A implicação para as marcas é enorme: já não basta escrever conteúdo otimizado para motores de busca. Agora, é preciso estruturar todo o conhecimento corporativo — produtos, valores, história, tom de voz — em formatos que os sistemas de IA consigam absorver, contextualizar e citar.

A nova interface da descoberta

A chamada “Generative Store” será o formato experimental que a WPP e a Google utilizarão para demonstrar esta ideia.
Trata-se de um ambiente web dinâmico que, em vez de depender de menus ou cliques, se adapta às consultas naturais do utilizador: as páginas reconfiguram-se, as fichas de produto reorganizam-se e o conteúdo é apresentado de acordo com a intenção detetada.

O objetivo é que as marcas sejam corretamente representadas quando o utilizador não “procura”, mas pergunta.
Segundo a Adweek, a colaboração faz parte de uma aliança de cinco anos e 400 milhões de dólares entre a Google e a WPP, com um foco claro: preparar as marcas para a transição para um mundo digital mediado por motores de IA.

A WPP obtém ainda acesso antecipado aos modelos de IA generativa da Google, como o Veo (para geração de vídeo) e o Imagen (para criação visual), acelerando a produção de materiais de campanha sem comprometer a consistência da marca.

O que está em jogo: o controlo do contexto

A mudança é profunda.

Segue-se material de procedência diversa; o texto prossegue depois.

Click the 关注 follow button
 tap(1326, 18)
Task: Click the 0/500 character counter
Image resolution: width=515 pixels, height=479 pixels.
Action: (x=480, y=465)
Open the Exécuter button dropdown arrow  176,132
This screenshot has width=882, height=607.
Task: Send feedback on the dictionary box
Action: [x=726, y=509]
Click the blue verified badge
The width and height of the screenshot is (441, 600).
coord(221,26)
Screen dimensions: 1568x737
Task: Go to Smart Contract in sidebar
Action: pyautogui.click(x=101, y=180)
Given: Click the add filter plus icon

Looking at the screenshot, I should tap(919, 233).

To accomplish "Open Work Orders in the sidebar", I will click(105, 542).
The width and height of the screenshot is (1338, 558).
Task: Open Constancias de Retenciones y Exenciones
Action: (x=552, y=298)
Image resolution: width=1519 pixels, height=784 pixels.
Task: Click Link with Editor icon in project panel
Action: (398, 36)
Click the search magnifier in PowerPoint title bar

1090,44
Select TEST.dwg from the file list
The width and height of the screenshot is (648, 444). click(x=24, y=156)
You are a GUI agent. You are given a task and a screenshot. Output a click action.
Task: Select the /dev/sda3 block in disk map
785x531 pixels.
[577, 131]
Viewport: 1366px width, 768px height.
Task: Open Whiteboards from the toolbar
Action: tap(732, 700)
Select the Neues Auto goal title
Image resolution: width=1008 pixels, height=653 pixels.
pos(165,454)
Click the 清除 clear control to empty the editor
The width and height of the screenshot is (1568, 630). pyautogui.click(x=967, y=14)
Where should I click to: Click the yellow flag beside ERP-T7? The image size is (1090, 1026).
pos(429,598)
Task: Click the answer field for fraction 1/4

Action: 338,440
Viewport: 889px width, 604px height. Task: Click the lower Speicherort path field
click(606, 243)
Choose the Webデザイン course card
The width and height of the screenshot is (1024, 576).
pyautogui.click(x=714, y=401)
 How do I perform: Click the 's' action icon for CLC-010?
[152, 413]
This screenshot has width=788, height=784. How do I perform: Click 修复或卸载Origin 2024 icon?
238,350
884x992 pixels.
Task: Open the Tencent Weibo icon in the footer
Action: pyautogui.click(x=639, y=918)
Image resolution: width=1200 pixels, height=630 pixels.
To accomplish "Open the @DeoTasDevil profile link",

Até agora, o tráfego e a visibilidade online construíam-se sobre um ecossistema mensurável — impressões, cliques, visitas, conversões.
No novo cenário, essas métricas diluem-se.
Quando um utilizador recebe uma resposta completa no painel de IA da Google sem clicar em nada, a quem pertence essa atenção?

As marcas devem começar a pensar não em posicionar-se nos motores de busca, mas em treinar os modelos que irão responder por elas.
Neste sentido, o acordo WPP–Google representa algo mais profundo: o início de uma corrida pelo controlo semântico do branding digital.
Quem controlar a forma como os modelos de IA interpretam a identidade e os dados de uma marca controlará, de facto, a sua relevância futura.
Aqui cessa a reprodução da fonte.